New work spaces, world-class digital infrastructure and more homes are key to reviving our town and city centres, according to Greater Brighton Chairman Daniel Humphreys.
“We may be paying the price of a past overemphasis on retail, but if we collaborate, take the lessons from the past and learn from each other, the future is bright,” he said, speaking on Thursday at a London conference on the future of city centres.
Organised by the Centre for Cities, the conference – entitled What future for the British high street? – explored what urban centres need to do to survive.
Cllr Humphreys, who is also Leader of Worthing Borough Council, added that cultural and social amenities should be seen as assets rather than a problem to be managed, and that it was important for local authorities to promote and become involved in private regeneration initiatives where needed and appropriate.
The conference agreed good jobs and a strong economy were key to restoring the high street. For Cllr Humphreys this should involve supporting further and higher education to produce a more qualified workforce to attract businesses.

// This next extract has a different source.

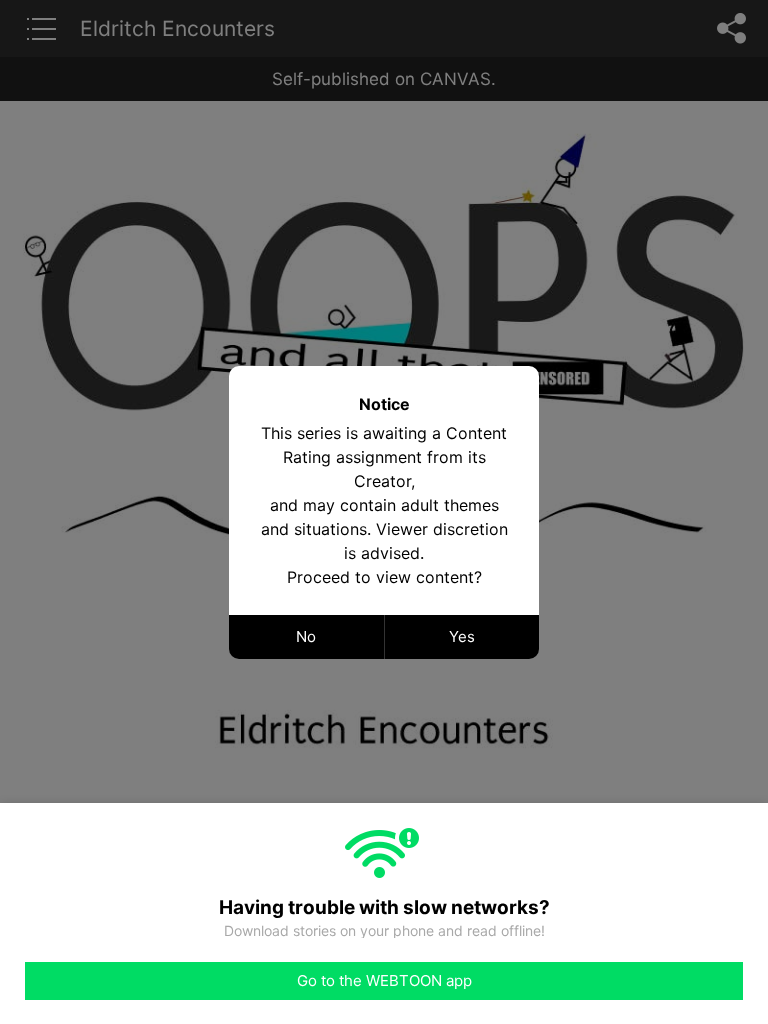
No (306, 636)
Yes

He said that the Greater Brighton had strong skills-based and academic education provision both at its colleges, including Greater Brighton Metropolitan College, and two universities.
The Centre for Cities is an independent think tank dedicated to helping UK cities improve. In its recent report What’s in Store? How and why cities differ for consumers, it challenges the idea that high streets can be revived solely through direct interventions such as business rates cuts, online sales taxes or cultural initiatives.
It argues that taken in isolation, these fail to address the core reasons some town and city centre economies are struggling: a lack of diversity in both amenities for consumers and places of production for businesses.
Cllr Humphreys said: “Town centres are crucial to the future fortunes of Greater Brighton which is why we must work together to ensure they remain vibrant hubs for our communities and attractive to visitors.
“In Worthing we have already started on plans costing millions of pounds to protect the centre, changing the mix with more housing and more leisure attractions on our seafront together with plans for a re-landscaping project on many of our main thoroughfares.
“Similar plans are underway across the City Region – from Crawley to Burgess Hill, Lewes to the centre of Brighton. I look forward to these developing over time.”